May 29, 2014

Soap Bubble Grateful

I may have said this already, but I am struck by it increasingly, incrementally, in a widening spiral of awareness.  It has to do with gratitude.

I've always known I ought to be grateful.  I remember reading a very resonant passage, years ago, about that "ought."  I know it in my head.  I have so very much -- health, wealth, family, friends.  All I could want or need.  I ought to be grateful.

But I haven't always been.  Instead I've been restless.  Disgruntled.  Impatient.  Worried.  Longing for something that I don't have, even when I don't have the slightest idea what that might be.  I don't think I'm unique in this.  There's this hole inside, and we all want to fill it with something, and we might even know that it's, as they say, "God-shaped," but God is mysterious and invisible and what would it mean for God to fill that hole anyway?  So the sense of emptiness, the lack of fulfillment remains, a nagging doubt, an itch that can't be scratched.  The ought is mental; the itch is visceral.

As much as I always have to be grateful for, these days I have decidedly more.  People are making us meals, cleaning our toilets, weeding our yard, driving me places, loaning us equipment, bringing flowers and chocolates and company.  I am grateful.  Not ought-to-be, am.

But there's this other sneaky little thing that happens in my head.  People come and give and give some more, and my mental accountant wants to keep a tab.  She starts tallying up how I can someday repay all of this completely gratuitous generosity.  I actually said out loud one day, "I'll never be able to repay all of these gifts."  You don't repay gifts.  That's not what a gift is, something to be repaid.

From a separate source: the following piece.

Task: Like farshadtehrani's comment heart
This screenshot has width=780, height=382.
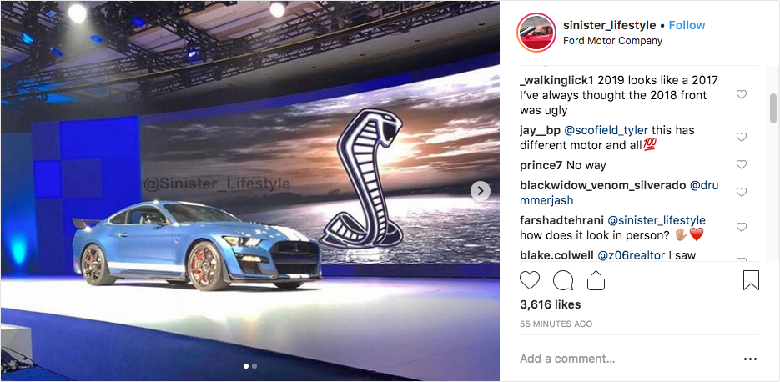Action: coord(741,228)
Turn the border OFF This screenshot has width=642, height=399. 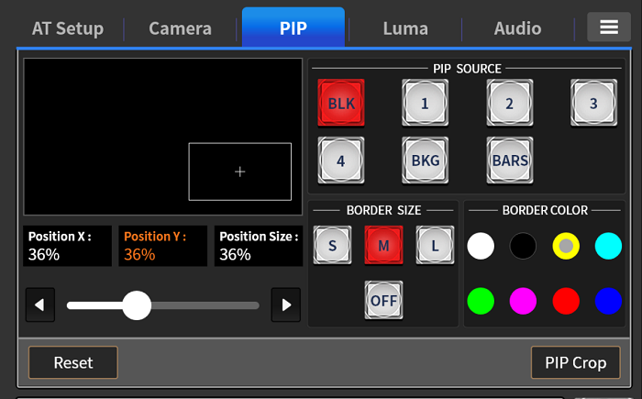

And, if there were cause for repayment, I couldn't accomplish it in a dozen lifetimes, let alone one.  I could never make these many meals, make adequate return on these many offerings of love.  Never.

All I can do is receive.

I made myself a promise as I realized that we were going to need help and lots of it that when people offered, I would say, "Yes.  Thank you."  Period.  I would not pretend not to be in need, when we are so clearly in need.  I would not second-guess someone's willingness or sincerity.  I would say, yes and thank you and trust that my family and friends are adults and know what they can do and are willing to do and are offering what they want to give.  I have said yes to a brand new $350 fancy blender bought with pooled money and delivered in love.  I have said yes to a visit from a dear friend who has to take an airplane to get here.  Yes.

Then there are the times that, in spite of the many generous offers, I need to ask for the help that I need.  This is even more difficult.  But I have no choice.  It's not virtue, but necessity, so I do it, sometimes through gritted teeth, sometimes through tears, always through too much apologizing.  I have to ask for people to come and sit with me so that my 10 year old doesn't have to make my lunch again.  I have to ask people to lift me up and down stairs so I can leave the house.  I have to ask people to accompany me to the toilet.

Not every job is for everyone, so we're all discerning.  I have one friend who can hitch up my underwear and bring me chocolate milkshakes and sit and listen to me cry and make me laugh, but she doesn't do dishes or bring casseroles.  That's good, or we'd have too much casserole.  On the other hand, by God, we need the casseroles, some of which have been delivered by people whose names I didn't know, people who worship with us, but whom we have never even met.

I sometimes feel grateful to the point of being overwhelmed, teary, speechless, in awe.

But more even than that, there is gratitude that has quietly risen to the surface in tiny, unexpected ways, like soap bubbles, effervescent, fragile.  If I weren't moving so slow, I wouldn't be paying enough attention, and I'd miss them.  They'd disappear before I saw their fragile surfaces reflecting the light.

It's the gratitude I feel when I look at Green Mountain, near our home, and see how green it is.  I'm not out much, so days go by and the season is changing without me, and I notice, like you do when you see a child you haven't been with in a while and say, even though she hears it all the time and is sick of hearing it, "You've gotten so big!"  "Green Mountain, you've gotten so green!"

For days and weeks eating was difficult.  Meals take more effort than I ever knew -- sitting up, getting a fork to my mouth, swallowing.  It was all too much work, and I relied for some time on a lot of blended drinks (hence, the gift of the blender).  Now my swallow is improving and I can eat most solid foods again, and I cannot get over how delightful it feels to chew and swallow and feel my stomach fill and remain satisfied for a long time, even on the prednisone, that makes me hungry all the time.  I am grateful, soap bubble grateful, for solid food.

I trust that other little miracles will bubble to the surface.  The first time I am able to wash my own hair again or get out of bed by myself or climb the stairs or walk the dog or drive the car.  I don't want to miss them.  I don't want to be moving so fast that the come and go, rise and pop, before I notice them.

1 comment:

  1. I read you post everytime you post, you encourage me more than you will know! I personally believe that yoU are an inspiration to those who suffer in silence. You are brave to share your story i think you could seriously write a book thank you again!